| An awkward, yet powerful gait catches my attention as I near Arrowhead Marsh. Visually stunning but generally elusive, a California clapper rail (Rallus longirostris obsoletus) tumbles haphazardly from the cordgrass into the tidal slough before me. I am captivated as I curiously watch this fleet-footed and slightly clumsy bird quickly regain its feet!
The endangered California clapper rail roosts under the dense cover of tall marsh grass and forages among the vanishing tidal sloughs and mud flats of San Francisco Bay. Often seen during low tide at Arrowhead Marsh - part of the Martin Luther King, Jr. Regional Shoreline Park - this rail is a colorful sight with its rust-orange breast, salt and pepper stripped flanks, and white undertail feathers. If you don’t catch a glimpse of the rail’s chicken-like body perched atop its stilt-like legs, you’re certain to hear the unmistakable call from its red-orange downward-curving beak; clattering KLEK-KLEK-KLEK. Once spied, it’s often found probing the mud with its noisy beak for nourishing morsels such as worms, mussels, fish and other small invertebrates. This is an essential task, but increased exposure to predators makes this one of the rails most hazardous activities.
Not just a hunter, it is also hunted; the rail was once nearly "served up" to extinction for early San Francisco settlers. Fortunately, the Migratory Bird Treaty Act (1918) saved the California clapper rail from the gastronomic desires of the day. No longer a delicacy, its threat today is Bay fill. The loss of its protective wetland buffer has made this brightly hued and nearly flightless bird an easy meal for newly-introduced predators, such as the introduced red fox and Norwegian rat, as well as feral cats. These predators live and hunt in the drier upland habitats adjoining the Bay’s marshlands.
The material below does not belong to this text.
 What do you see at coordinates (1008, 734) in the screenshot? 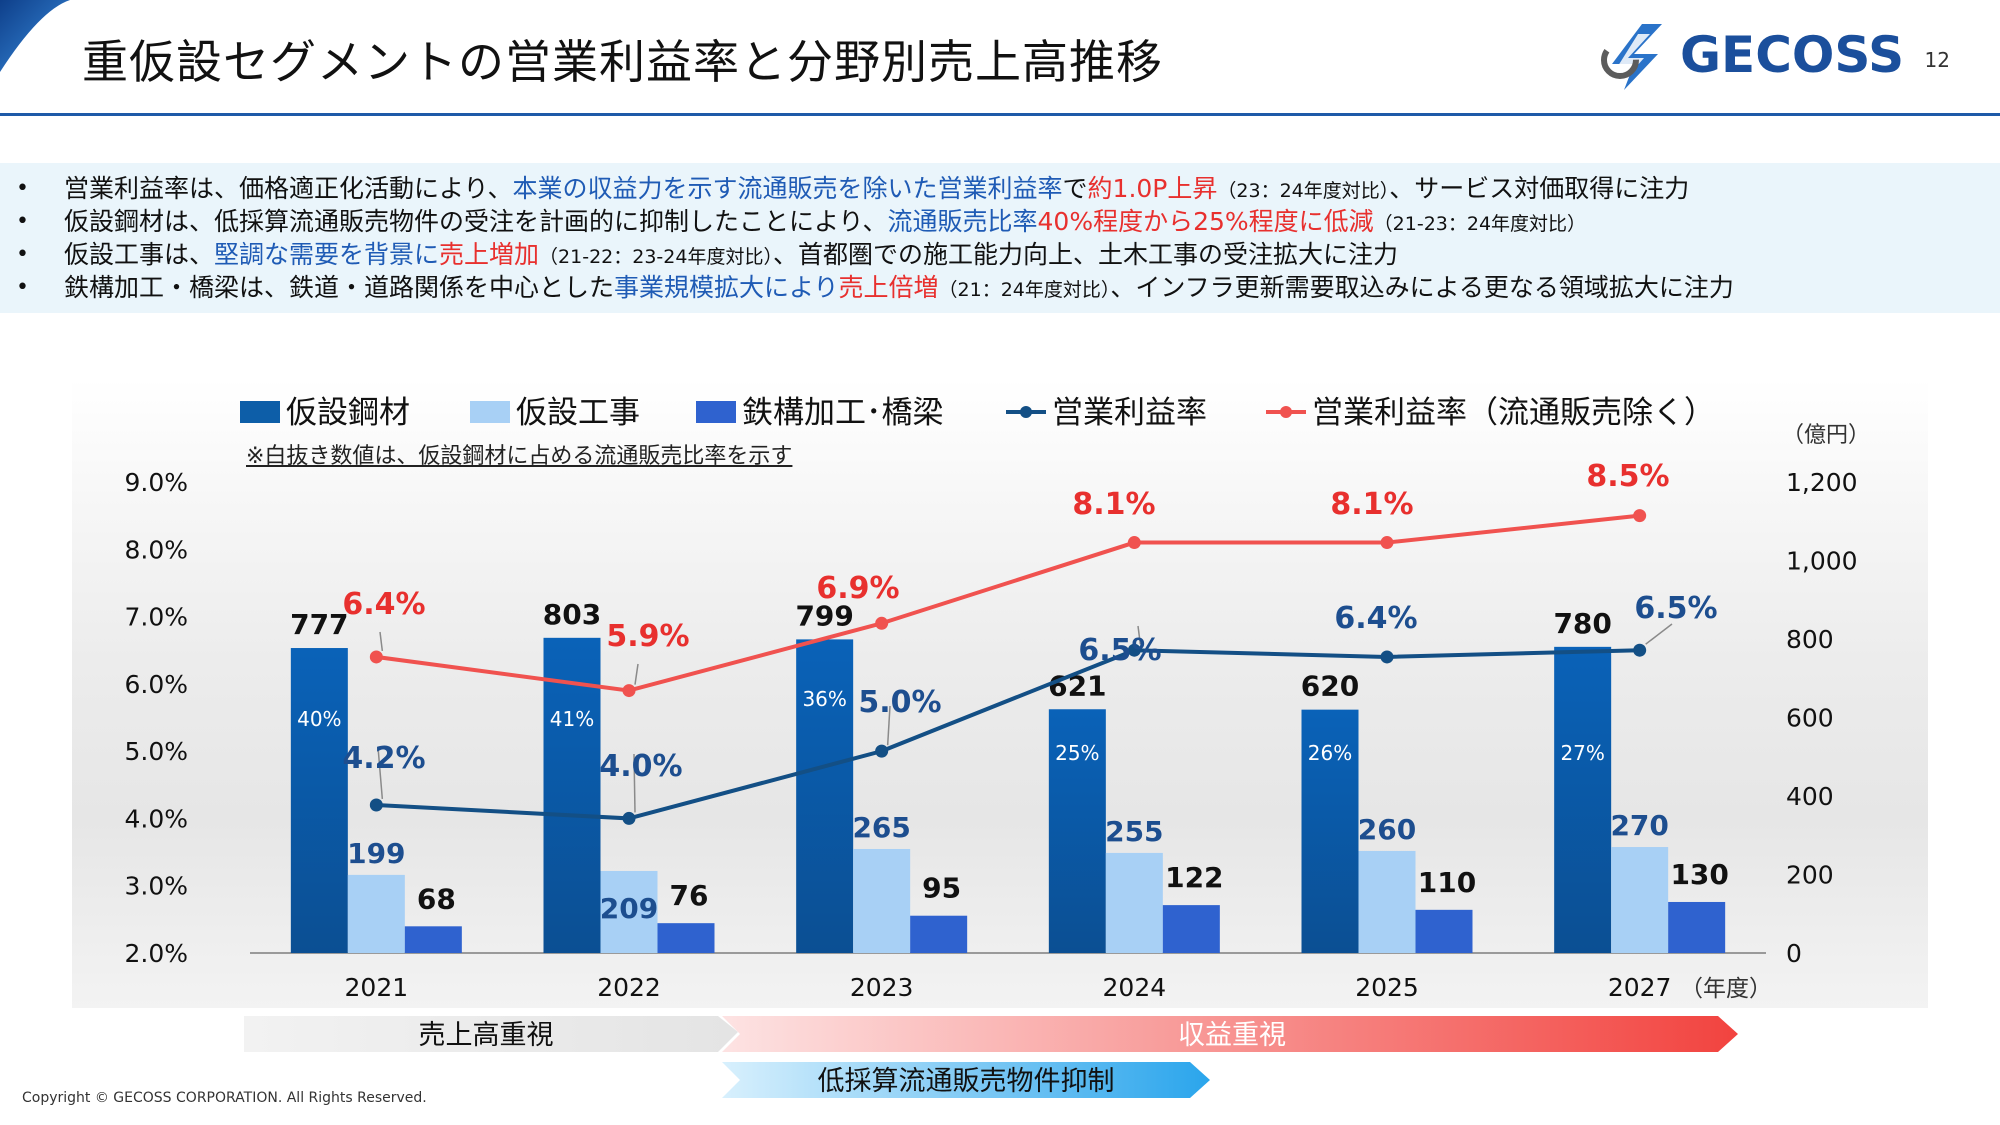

Due to draining and filling of marshes around the Bay, the once-extensive wetlands have nearly vanished from the Bay. Consequently, a predator’s trip from upland areas to capture a clapper rail is no longer through a soggy mile-wide marsh, but is a dry, easy stroll over a constructed levee or other developed area.
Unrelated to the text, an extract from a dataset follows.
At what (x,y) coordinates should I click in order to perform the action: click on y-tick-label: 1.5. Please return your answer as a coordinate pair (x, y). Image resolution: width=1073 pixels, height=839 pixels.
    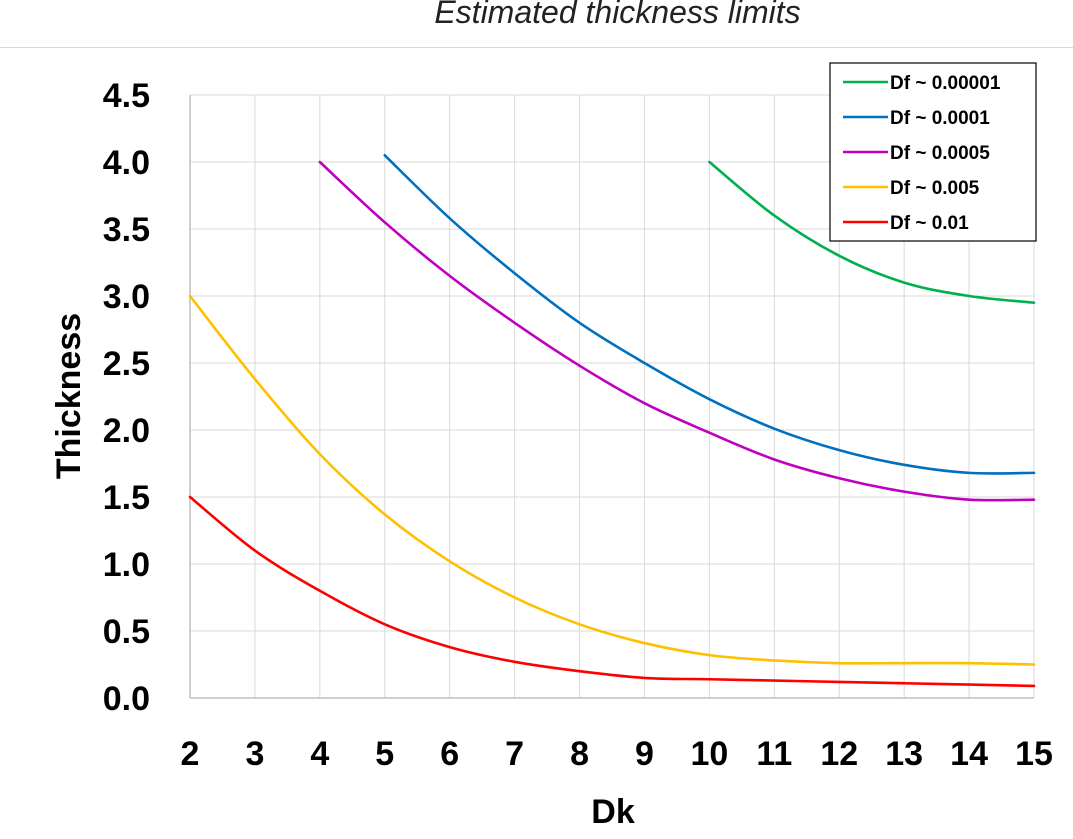
    Looking at the image, I should click on (126, 498).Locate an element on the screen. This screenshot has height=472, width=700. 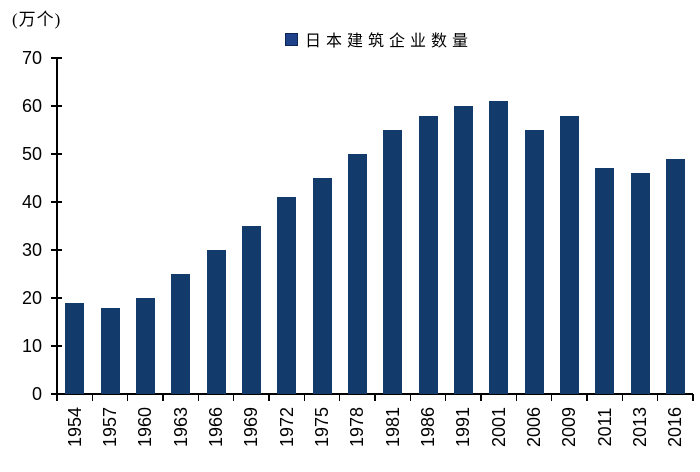
x-axis-label: 2011 is located at coordinates (604, 427).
With 85 percent of the rail's prime habitat lost since 1850, recent increases in its population indicate a turn in the 150-year tide of habitat degradation. Credit for these gains is due to the many citizens, environmental groups, and agencies that support habitat restoration and mitigation projects. Hopefully, similar efforts will continue to echo the California clapper rails boisterous KLEK-KLEK-KLEKs throughout the Bay’s wetlands.